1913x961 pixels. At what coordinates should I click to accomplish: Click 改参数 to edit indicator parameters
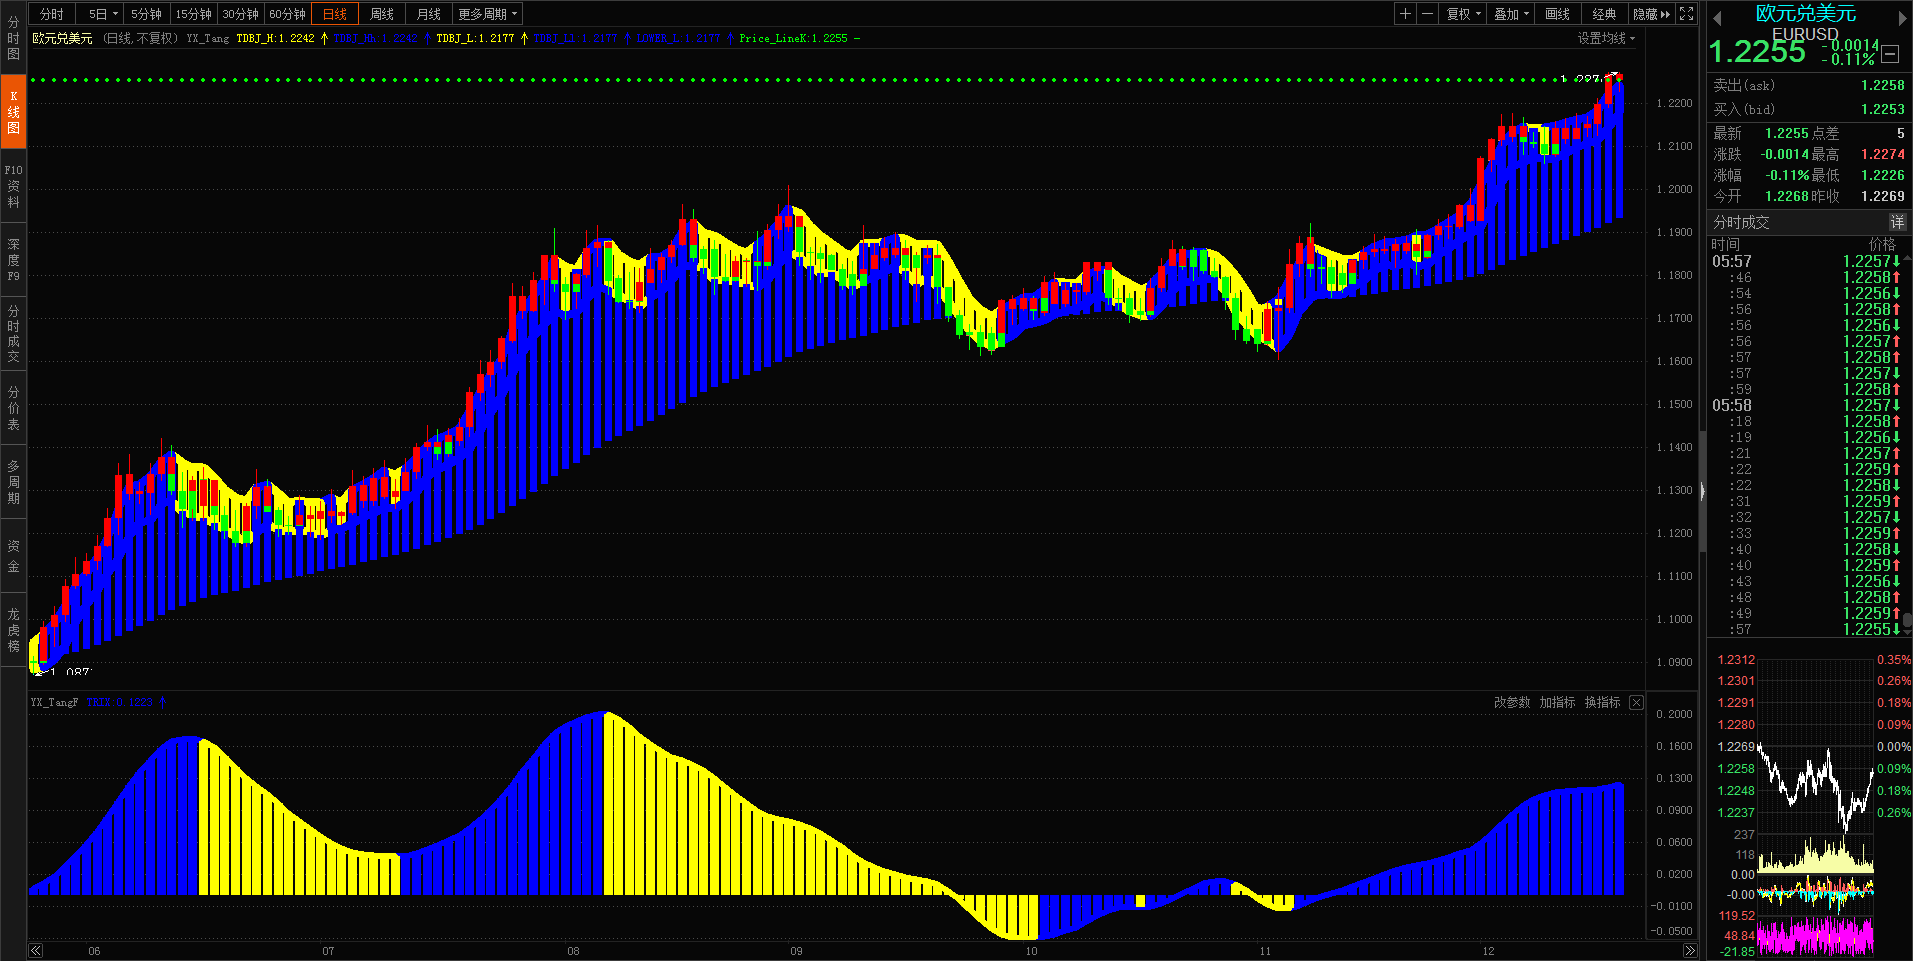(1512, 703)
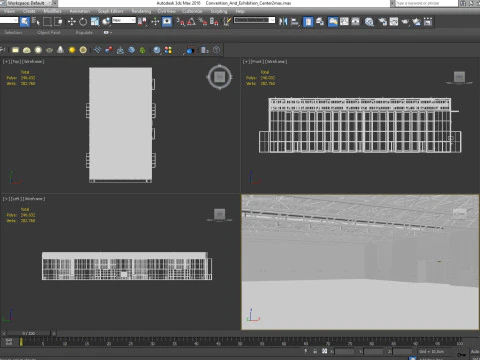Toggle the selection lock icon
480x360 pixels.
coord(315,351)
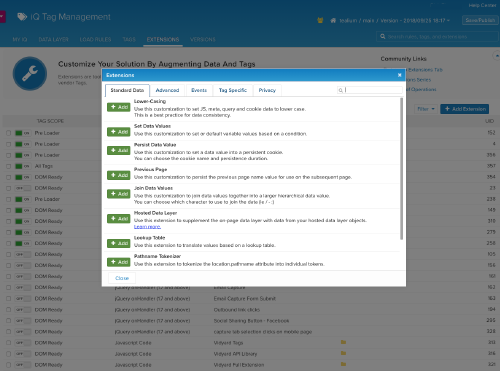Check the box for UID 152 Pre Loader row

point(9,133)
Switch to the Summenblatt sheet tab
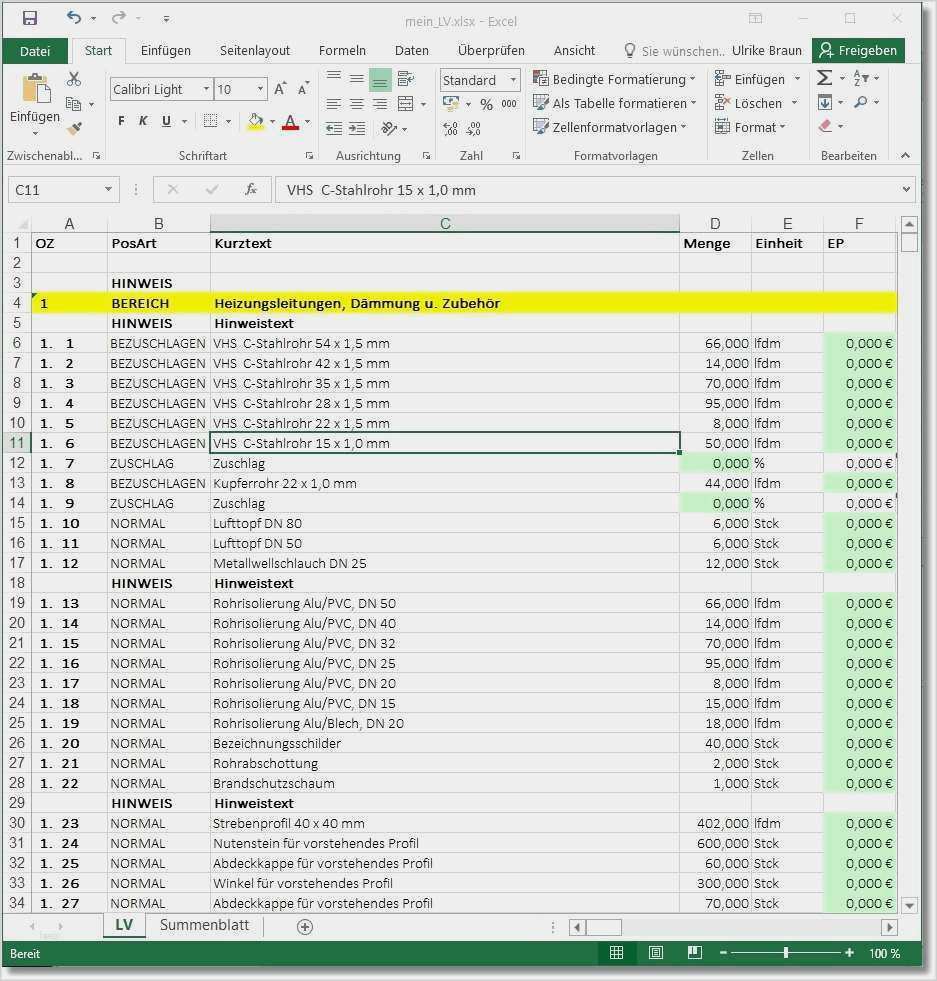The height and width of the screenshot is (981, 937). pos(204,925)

_ _ _ _ _

> Problem statement: For the records above, output each one exactly and skip any image.

> Finished exercise:
1913x961 pixels. At what coordinates should I click to accomplish: Click 改参数 to edit indicator parameters
(1512, 703)
Toggle the selection lock icon
480x360 pixels.
coord(315,351)
Check the box for UID 152 Pre Loader row

point(9,133)
Switch to the Summenblatt sheet tab
The height and width of the screenshot is (981, 937). pos(204,925)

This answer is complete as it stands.